◆ DÉTAILS DE L'EXERCICE
Pouvez-vous extraire en entier l'échange sur la CSPE et le photovoltaïque, sans rien y changer ?

◆ TEXTE SOURCE
******

Réponse apportée en séance publique le 14/12/2010

Mme Nathalie Kosciusko-Morizet, ministre. Monsieur le sénateur, je comprends le mécontentement des industriels de la filière. Qui ne serait pas mécontent à leur place ?

Cela dit, pourrons-nous raisonnablement d'ici à quelques années, regarder nos concitoyens dans les yeux en leur disant que, si la contribution au service public de l'électricité, la CSPE, qui est la part sur la facture d'électricité servant à promouvoir les énergies renouvelables, augmente, c'est pour soutenir l'industrie chinoise ?

M. Roland Courteau. C'est la cogénération qui fait augmenter la CSPE !

M. Marc Daunis. Tout à fait !

Mme Nathalie Kosciusko-Morizet, ministre. C'est une part de la vérité malgré tout, même si ce n'est pas toute la vérité et même si le photovoltaïque génère aussi des emplois en France. Ce que je dis ne vaut évidemment que pour le photovoltaïque.

******

◆ DONNÉES EXTRAITES

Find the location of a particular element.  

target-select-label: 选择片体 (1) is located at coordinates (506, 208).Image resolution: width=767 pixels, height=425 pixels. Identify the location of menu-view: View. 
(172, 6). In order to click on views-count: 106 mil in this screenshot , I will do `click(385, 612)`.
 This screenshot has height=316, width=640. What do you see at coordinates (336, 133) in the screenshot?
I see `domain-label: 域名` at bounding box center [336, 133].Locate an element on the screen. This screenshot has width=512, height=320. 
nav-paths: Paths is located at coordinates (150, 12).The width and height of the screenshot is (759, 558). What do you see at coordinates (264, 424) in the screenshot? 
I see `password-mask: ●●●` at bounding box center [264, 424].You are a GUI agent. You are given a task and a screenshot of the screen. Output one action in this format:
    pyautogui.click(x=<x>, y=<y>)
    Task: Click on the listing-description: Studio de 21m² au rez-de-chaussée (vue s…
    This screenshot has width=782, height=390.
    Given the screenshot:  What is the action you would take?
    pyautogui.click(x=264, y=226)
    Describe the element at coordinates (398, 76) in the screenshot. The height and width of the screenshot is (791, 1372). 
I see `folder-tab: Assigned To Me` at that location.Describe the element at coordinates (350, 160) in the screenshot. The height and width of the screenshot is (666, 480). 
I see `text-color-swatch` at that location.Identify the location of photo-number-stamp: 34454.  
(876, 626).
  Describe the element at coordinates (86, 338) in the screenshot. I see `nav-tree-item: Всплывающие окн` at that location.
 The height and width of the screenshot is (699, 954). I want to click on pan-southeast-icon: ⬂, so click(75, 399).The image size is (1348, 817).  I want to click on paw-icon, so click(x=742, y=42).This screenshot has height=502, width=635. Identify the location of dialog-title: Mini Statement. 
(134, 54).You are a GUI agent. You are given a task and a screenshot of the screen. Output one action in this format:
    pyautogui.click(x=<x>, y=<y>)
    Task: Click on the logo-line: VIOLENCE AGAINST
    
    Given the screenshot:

******

◆ RÉSULTAT OBTENU
Réponse apportée en séance publique le 14/12/2010

Mme Nathalie Kosciusko-Morizet, ministre. Monsieur le sénateur, je comprends le mécontentement des industriels de la filière. Qui ne serait pas mécontent à leur place ?

Cela dit, pourrons-nous raisonnablement d'ici à quelques années, regarder nos concitoyens dans les yeux en leur disant que, si la contribution au service public de l'électricité, la CSPE, qui est la part sur la facture d'électricité servant à promouvoir les énergies renouvelables, augmente, c'est pour soutenir l'industrie chinoise ?

M. Roland Courteau. C'est la cogénération qui fait augmenter la CSPE !

M. Marc Daunis. Tout à fait !

Mme Nathalie Kosciusko-Morizet, ministre. C'est une part de la vérité malgré tout, même si ce n'est pas toute la vérité et même si le photovoltaïque génère aussi des emplois en France. Ce que je dis ne vaut évidemment que pour le photovoltaïque.